IL MUSEO GUGGENHEIM DI VENEZIA APRE LE PORTE AI RESIDENTI NEI 44 COMUNI DELLA CITTA' METROPOLITANA OGNI GIOVEDì FINO AL 23 GENNAIO

Data: 
08/10/2019 - 11:15
Ingresso gratuito presentando in biglietteria un documento d'identità valido che certifica la residenza metropolitana

Il museo Peggy Guggenheim apre le sue porte a tutti i residenti nei 44 comuni della Città metropolitana di Venezia. E lo fa con una iniziativa che prevede l’ingresso gratuito tutti i giovedì dalle 10 alle 18, dal 26 settembre al 23 gennaio 2020. Una promozione, quella della direzione del museo, pensata per rendere omaggio alla città che Peggy ha fortemente amato e ai suoi abitanti. 

Per usufruire della proposta dall’inconfondibile museo che si affaccia sul Canal Grande proprio di fronte a Ca’ Corner, sede della Città metropolitana di Venezia, sarà necessario esibire in biglietteria un documento d’identità in corso di validità. La promozione è valida solo il giovedì ed è stata lanciata in occasione dell’apertura della mostra “Peggy Guggenheim. L’ultima Dogaressa” cherientra nell’ampio programma di celebrazioni con cui quest’anno il museo rende omaggio ai 70 anni dal trasferimento a Palazzo Venier dei Leoni di Peggy Guggenheim e dalla prima mostra qui realizzata, e ai 40 anni dalla sua scomparsa

 

 

In concomitanza con la mostra dedicata all’ultima Dogaressa, i residenti dei 44 comuni della Città metropolitana che sceglieranno di passare un pomeriggio dedicato alla cultura visitando il museo, potranno ammirare le sale di Palazzo Venier dei Leoni che ospitano la maggior parte delle opere acquistate tra il 1938, quando a Londra Peggy aprì la sua prima galleria Guggenheim Jeune, e il 1947, anno in cui si stabilì a Venezia. 

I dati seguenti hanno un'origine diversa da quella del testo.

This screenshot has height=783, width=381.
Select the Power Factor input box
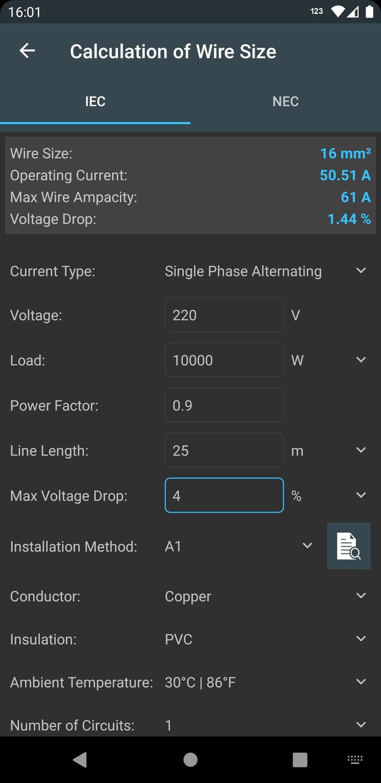pyautogui.click(x=224, y=405)
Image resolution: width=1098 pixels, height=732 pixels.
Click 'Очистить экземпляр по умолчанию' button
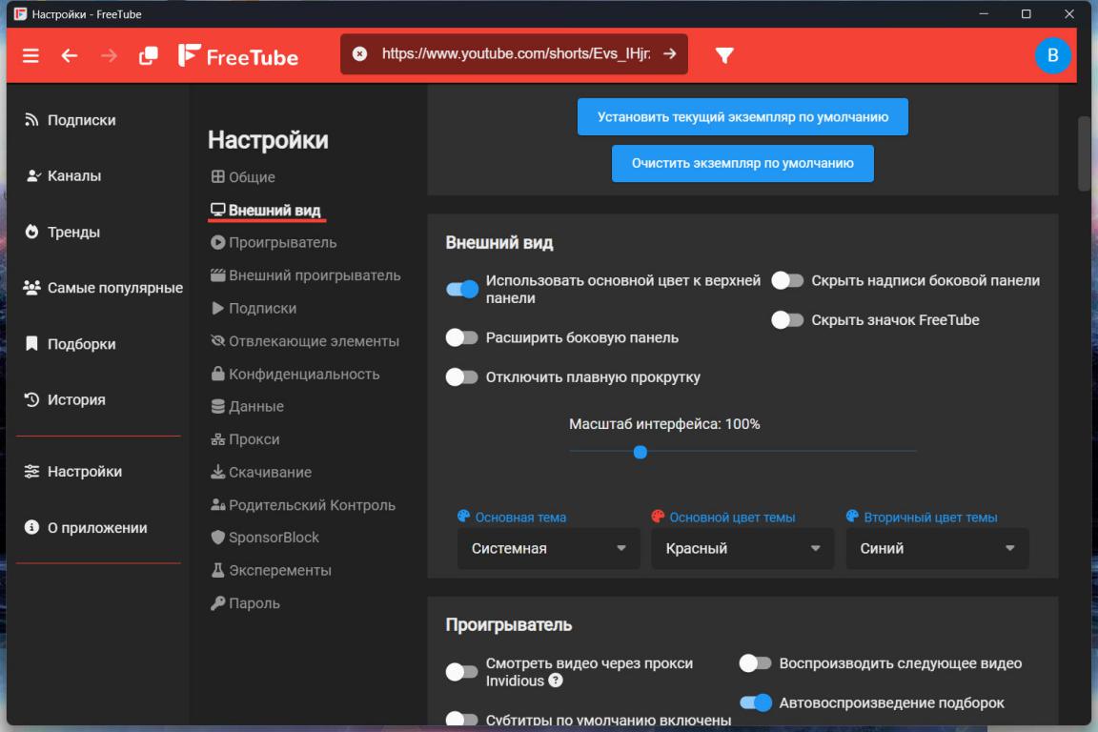742,163
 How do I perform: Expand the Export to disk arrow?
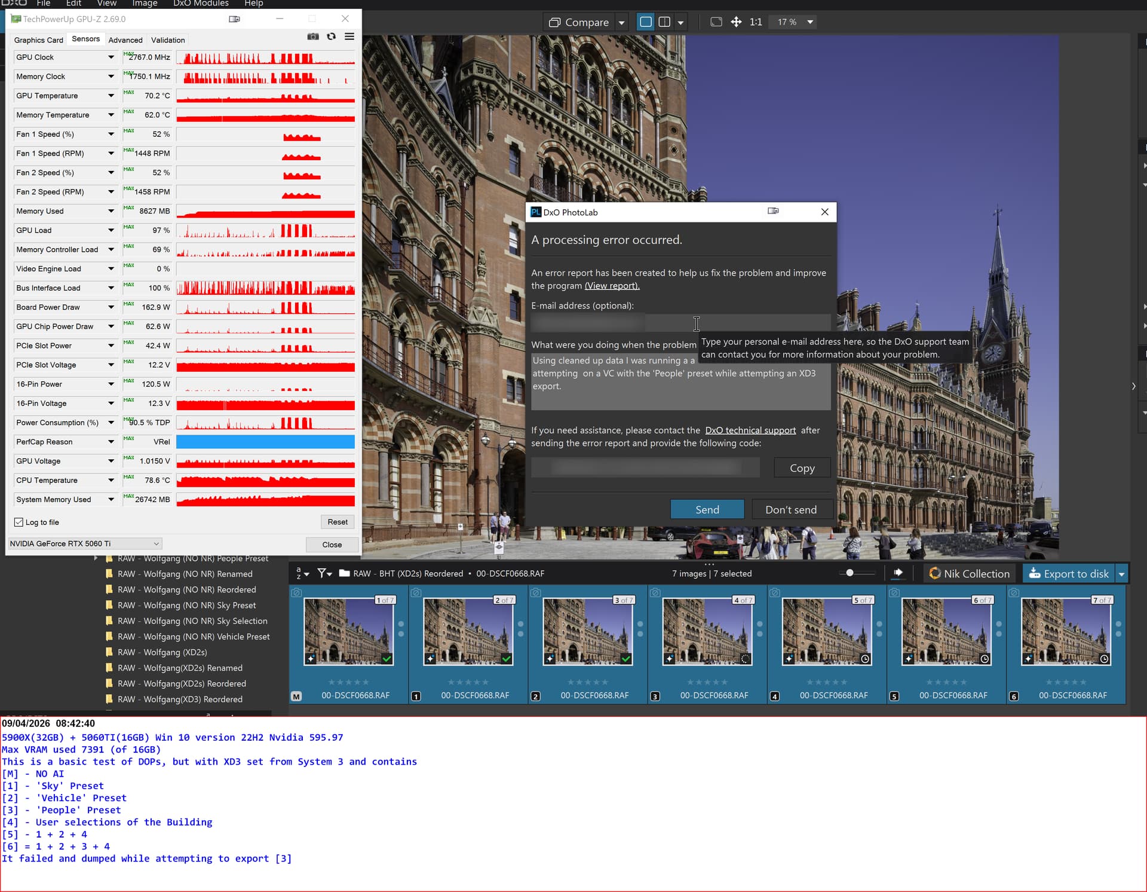pos(1121,574)
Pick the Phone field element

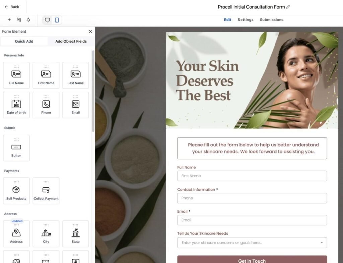coord(46,105)
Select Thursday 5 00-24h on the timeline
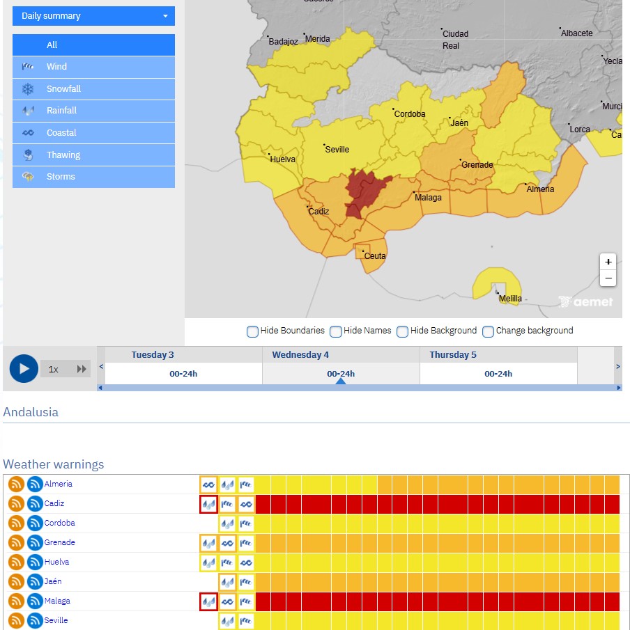Image resolution: width=630 pixels, height=630 pixels. (498, 374)
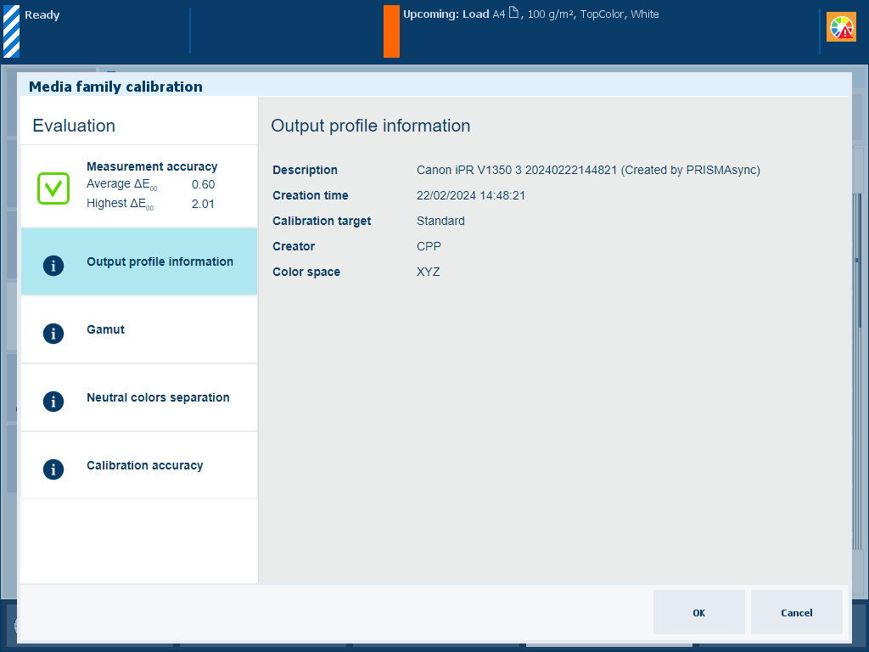Click the A4 paper sheet icon

[513, 14]
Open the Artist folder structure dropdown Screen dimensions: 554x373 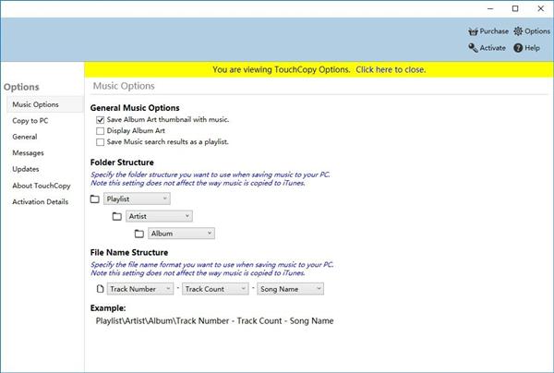point(159,216)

Fino al 27 gennaio 2020, una selezione di dipinti saranno esposti con la relativa riproduzione in rilievo, per consentirne la fruizione ai visitatori con disabilità visive o a coloro che desiderino farne esperienza. Il percorso tattile, sviluppato in questi anni grazie a Doppio senso, il programma di accessibilità curato da Valeria Bottalico, include due sculture di Alberto Giacometti e una di Max Ernst oltre alle opere di Jean Arp, Vasily Kandinsky, René Magritte, Piet Mondrian, Pablo Picasso, Giuseppe Capogrossi. 

 

Per tutta la durata dell’esposizione, i visitatori non vedenti potranno usufruire del percorso tattile in autonomia grazie all’ausilio di schede per l’esplorazione guidata redatte in Braille e disponibili presso la biglietteria del museo. Il progetto è realizzato in collaborazione con la Fondazione Istituto dei Ciechi di Milano.